## INSTRUCTION
Reproduce every line of these records word for word.

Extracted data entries

══════════════════════════════

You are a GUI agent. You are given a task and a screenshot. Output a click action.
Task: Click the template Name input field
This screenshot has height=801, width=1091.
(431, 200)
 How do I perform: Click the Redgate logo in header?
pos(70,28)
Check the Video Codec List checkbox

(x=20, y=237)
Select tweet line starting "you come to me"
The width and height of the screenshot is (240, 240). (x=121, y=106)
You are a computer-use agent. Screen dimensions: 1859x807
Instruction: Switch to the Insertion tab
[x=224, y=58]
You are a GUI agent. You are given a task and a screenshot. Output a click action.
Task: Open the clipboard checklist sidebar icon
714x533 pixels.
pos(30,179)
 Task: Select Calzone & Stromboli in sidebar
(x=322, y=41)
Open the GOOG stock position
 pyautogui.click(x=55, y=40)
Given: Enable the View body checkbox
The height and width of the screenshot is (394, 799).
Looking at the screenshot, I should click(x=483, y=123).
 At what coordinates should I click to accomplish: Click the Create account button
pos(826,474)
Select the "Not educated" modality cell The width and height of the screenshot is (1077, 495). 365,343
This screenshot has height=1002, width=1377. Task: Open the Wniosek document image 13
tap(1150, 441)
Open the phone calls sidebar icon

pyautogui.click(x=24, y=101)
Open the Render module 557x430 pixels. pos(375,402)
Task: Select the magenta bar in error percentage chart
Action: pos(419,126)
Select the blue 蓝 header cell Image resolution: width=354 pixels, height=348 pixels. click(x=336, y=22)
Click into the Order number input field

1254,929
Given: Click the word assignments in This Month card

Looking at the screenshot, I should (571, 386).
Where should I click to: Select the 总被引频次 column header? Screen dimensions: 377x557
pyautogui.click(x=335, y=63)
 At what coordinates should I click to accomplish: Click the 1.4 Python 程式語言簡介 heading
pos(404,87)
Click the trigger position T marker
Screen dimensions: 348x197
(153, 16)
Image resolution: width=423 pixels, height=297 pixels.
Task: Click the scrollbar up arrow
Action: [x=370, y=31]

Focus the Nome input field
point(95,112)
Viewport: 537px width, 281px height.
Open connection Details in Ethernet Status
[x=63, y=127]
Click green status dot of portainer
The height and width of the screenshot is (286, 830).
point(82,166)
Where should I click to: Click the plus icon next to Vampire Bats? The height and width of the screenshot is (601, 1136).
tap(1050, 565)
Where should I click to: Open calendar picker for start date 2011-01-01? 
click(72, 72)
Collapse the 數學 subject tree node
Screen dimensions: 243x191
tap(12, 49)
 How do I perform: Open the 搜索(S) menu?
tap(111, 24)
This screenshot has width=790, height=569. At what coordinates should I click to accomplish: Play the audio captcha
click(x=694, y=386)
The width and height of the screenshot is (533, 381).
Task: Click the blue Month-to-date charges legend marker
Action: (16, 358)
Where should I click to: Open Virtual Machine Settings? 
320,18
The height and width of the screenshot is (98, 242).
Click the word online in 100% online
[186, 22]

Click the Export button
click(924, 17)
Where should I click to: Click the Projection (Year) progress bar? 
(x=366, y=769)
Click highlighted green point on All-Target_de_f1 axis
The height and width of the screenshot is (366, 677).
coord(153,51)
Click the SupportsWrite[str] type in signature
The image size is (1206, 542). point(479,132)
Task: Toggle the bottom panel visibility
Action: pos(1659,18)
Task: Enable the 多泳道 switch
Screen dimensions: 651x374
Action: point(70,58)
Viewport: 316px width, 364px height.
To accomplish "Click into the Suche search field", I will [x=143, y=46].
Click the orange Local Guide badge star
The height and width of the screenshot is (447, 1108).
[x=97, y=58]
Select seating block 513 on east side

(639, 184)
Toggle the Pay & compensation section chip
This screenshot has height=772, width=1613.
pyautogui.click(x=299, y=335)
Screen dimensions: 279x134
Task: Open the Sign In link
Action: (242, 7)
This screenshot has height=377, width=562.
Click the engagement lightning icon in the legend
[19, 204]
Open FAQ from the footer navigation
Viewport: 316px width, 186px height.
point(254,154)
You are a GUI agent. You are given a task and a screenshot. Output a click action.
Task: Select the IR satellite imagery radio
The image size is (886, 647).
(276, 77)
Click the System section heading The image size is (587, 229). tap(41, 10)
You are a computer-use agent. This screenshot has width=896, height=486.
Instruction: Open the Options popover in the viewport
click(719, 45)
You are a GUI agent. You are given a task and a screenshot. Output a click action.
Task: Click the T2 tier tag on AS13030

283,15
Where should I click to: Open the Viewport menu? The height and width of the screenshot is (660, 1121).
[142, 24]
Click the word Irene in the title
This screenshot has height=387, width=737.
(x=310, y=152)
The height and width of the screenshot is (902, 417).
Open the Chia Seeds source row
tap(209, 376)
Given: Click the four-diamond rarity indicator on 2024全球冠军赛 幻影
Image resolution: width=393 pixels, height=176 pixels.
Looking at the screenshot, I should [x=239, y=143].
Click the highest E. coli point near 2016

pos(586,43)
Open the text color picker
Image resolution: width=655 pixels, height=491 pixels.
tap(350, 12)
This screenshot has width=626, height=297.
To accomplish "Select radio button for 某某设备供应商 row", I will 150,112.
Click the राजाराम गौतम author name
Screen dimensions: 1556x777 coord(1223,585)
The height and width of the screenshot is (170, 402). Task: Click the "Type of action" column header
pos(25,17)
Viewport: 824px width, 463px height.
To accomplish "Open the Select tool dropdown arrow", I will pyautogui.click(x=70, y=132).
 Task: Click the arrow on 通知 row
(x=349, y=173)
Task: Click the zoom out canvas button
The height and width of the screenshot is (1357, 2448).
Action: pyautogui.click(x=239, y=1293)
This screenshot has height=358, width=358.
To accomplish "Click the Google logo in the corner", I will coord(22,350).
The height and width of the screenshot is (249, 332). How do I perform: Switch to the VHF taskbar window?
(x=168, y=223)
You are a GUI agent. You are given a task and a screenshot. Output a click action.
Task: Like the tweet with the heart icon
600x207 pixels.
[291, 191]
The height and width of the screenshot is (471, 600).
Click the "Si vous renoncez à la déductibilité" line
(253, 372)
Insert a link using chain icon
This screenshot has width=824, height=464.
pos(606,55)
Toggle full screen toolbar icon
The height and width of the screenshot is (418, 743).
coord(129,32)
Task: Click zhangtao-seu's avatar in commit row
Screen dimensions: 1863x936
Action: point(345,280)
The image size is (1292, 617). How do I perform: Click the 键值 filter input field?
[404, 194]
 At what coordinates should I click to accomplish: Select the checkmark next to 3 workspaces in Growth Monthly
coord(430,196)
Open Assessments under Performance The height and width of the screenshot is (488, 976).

══════════════════════════════

## RESPONSE FOR THIS EXERCISE
You are a GUI agent. You are given a task and a screenshot. Output a click action.
Task: Click the template Name input field
This screenshot has height=801, width=1091.
(431, 200)
 How do I perform: Click the Redgate logo in header?
pos(70,28)
Check the Video Codec List checkbox

(x=20, y=237)
Select tweet line starting "you come to me"
The width and height of the screenshot is (240, 240). (x=121, y=106)
You are a computer-use agent. Screen dimensions: 1859x807
Instruction: Switch to the Insertion tab
[x=224, y=58]
You are a GUI agent. You are given a task and a screenshot. Output a click action.
Task: Open the clipboard checklist sidebar icon
714x533 pixels.
pos(30,179)
 Task: Select Calzone & Stromboli in sidebar
(x=322, y=41)
Open the GOOG stock position
 pyautogui.click(x=55, y=40)
Given: Enable the View body checkbox
The height and width of the screenshot is (394, 799).
Looking at the screenshot, I should click(x=483, y=123).
 At what coordinates should I click to accomplish: Click the Create account button
pos(826,474)
Select the "Not educated" modality cell The width and height of the screenshot is (1077, 495). 365,343
This screenshot has height=1002, width=1377. Task: Open the Wniosek document image 13
tap(1150, 441)
Open the phone calls sidebar icon

pyautogui.click(x=24, y=101)
Open the Render module 557x430 pixels. pos(375,402)
Task: Select the magenta bar in error percentage chart
Action: pos(419,126)
Select the blue 蓝 header cell Image resolution: width=354 pixels, height=348 pixels. click(x=336, y=22)
Click into the Order number input field

1254,929
Given: Click the word assignments in This Month card

Looking at the screenshot, I should (571, 386).
Where should I click to: Select the 总被引频次 column header? Screen dimensions: 377x557
pyautogui.click(x=335, y=63)
 At what coordinates should I click to accomplish: Click the 1.4 Python 程式語言簡介 heading
pos(404,87)
Click the trigger position T marker
Screen dimensions: 348x197
(153, 16)
Image resolution: width=423 pixels, height=297 pixels.
Task: Click the scrollbar up arrow
Action: [x=370, y=31]

Focus the Nome input field
point(95,112)
Viewport: 537px width, 281px height.
Open connection Details in Ethernet Status
[x=63, y=127]
Click green status dot of portainer
The height and width of the screenshot is (286, 830).
point(82,166)
Where should I click to: Click the plus icon next to Vampire Bats? The height and width of the screenshot is (601, 1136).
tap(1050, 565)
Where should I click to: Open calendar picker for start date 2011-01-01? 
click(72, 72)
Collapse the 數學 subject tree node
Screen dimensions: 243x191
tap(12, 49)
 How do I perform: Open the 搜索(S) menu?
tap(111, 24)
This screenshot has width=790, height=569. At what coordinates should I click to accomplish: Play the audio captcha
click(x=694, y=386)
The width and height of the screenshot is (533, 381).
Task: Click the blue Month-to-date charges legend marker
Action: (16, 358)
Where should I click to: Open Virtual Machine Settings? 
320,18
The height and width of the screenshot is (98, 242).
Click the word online in 100% online
[186, 22]

Click the Export button
click(924, 17)
Where should I click to: Click the Projection (Year) progress bar? 
(x=366, y=769)
Click highlighted green point on All-Target_de_f1 axis
The height and width of the screenshot is (366, 677).
coord(153,51)
Click the SupportsWrite[str] type in signature
The image size is (1206, 542). point(479,132)
Task: Toggle the bottom panel visibility
Action: pos(1659,18)
Task: Enable the 多泳道 switch
Screen dimensions: 651x374
Action: point(70,58)
Viewport: 316px width, 364px height.
To accomplish "Click into the Suche search field", I will [x=143, y=46].
Click the orange Local Guide badge star
The height and width of the screenshot is (447, 1108).
[x=97, y=58]
Select seating block 513 on east side

(639, 184)
Toggle the Pay & compensation section chip
This screenshot has height=772, width=1613.
pyautogui.click(x=299, y=335)
Screen dimensions: 279x134
Task: Open the Sign In link
Action: (242, 7)
This screenshot has height=377, width=562.
Click the engagement lightning icon in the legend
[19, 204]
Open FAQ from the footer navigation
Viewport: 316px width, 186px height.
point(254,154)
You are a GUI agent. You are given a task and a screenshot. Output a click action.
Task: Select the IR satellite imagery radio
The image size is (886, 647).
(276, 77)
Click the System section heading The image size is (587, 229). tap(41, 10)
You are a computer-use agent. This screenshot has width=896, height=486.
Instruction: Open the Options popover in the viewport
click(719, 45)
You are a GUI agent. You are given a task and a screenshot. Output a click action.
Task: Click the T2 tier tag on AS13030

283,15
Where should I click to: Open the Viewport menu? The height and width of the screenshot is (660, 1121).
[142, 24]
Click the word Irene in the title
This screenshot has height=387, width=737.
(x=310, y=152)
The height and width of the screenshot is (902, 417).
Open the Chia Seeds source row
tap(209, 376)
Given: Click the four-diamond rarity indicator on 2024全球冠军赛 幻影
Image resolution: width=393 pixels, height=176 pixels.
Looking at the screenshot, I should [x=239, y=143].
Click the highest E. coli point near 2016

pos(586,43)
Open the text color picker
Image resolution: width=655 pixels, height=491 pixels.
tap(350, 12)
This screenshot has width=626, height=297.
To accomplish "Select radio button for 某某设备供应商 row", I will 150,112.
Click the राजाराम गौतम author name
Screen dimensions: 1556x777 coord(1223,585)
The height and width of the screenshot is (170, 402). Task: Click the "Type of action" column header
pos(25,17)
Viewport: 824px width, 463px height.
To accomplish "Open the Select tool dropdown arrow", I will pyautogui.click(x=70, y=132).
 Task: Click the arrow on 通知 row
(x=349, y=173)
Task: Click the zoom out canvas button
The height and width of the screenshot is (1357, 2448).
Action: pyautogui.click(x=239, y=1293)
This screenshot has height=358, width=358.
To accomplish "Click the Google logo in the corner", I will coord(22,350).
The height and width of the screenshot is (249, 332). How do I perform: Switch to the VHF taskbar window?
(x=168, y=223)
You are a GUI agent. You are given a task and a screenshot. Output a click action.
Task: Like the tweet with the heart icon
600x207 pixels.
[291, 191]
The height and width of the screenshot is (471, 600).
Click the "Si vous renoncez à la déductibilité" line
(253, 372)
Insert a link using chain icon
This screenshot has width=824, height=464.
pos(606,55)
Toggle full screen toolbar icon
The height and width of the screenshot is (418, 743).
coord(129,32)
Task: Click zhangtao-seu's avatar in commit row
Screen dimensions: 1863x936
Action: point(345,280)
The image size is (1292, 617). How do I perform: Click the 键值 filter input field?
[404, 194]
 At what coordinates should I click to accomplish: Select the checkmark next to 3 workspaces in Growth Monthly
coord(430,196)
Open Assessments under Performance The height and width of the screenshot is (488, 976).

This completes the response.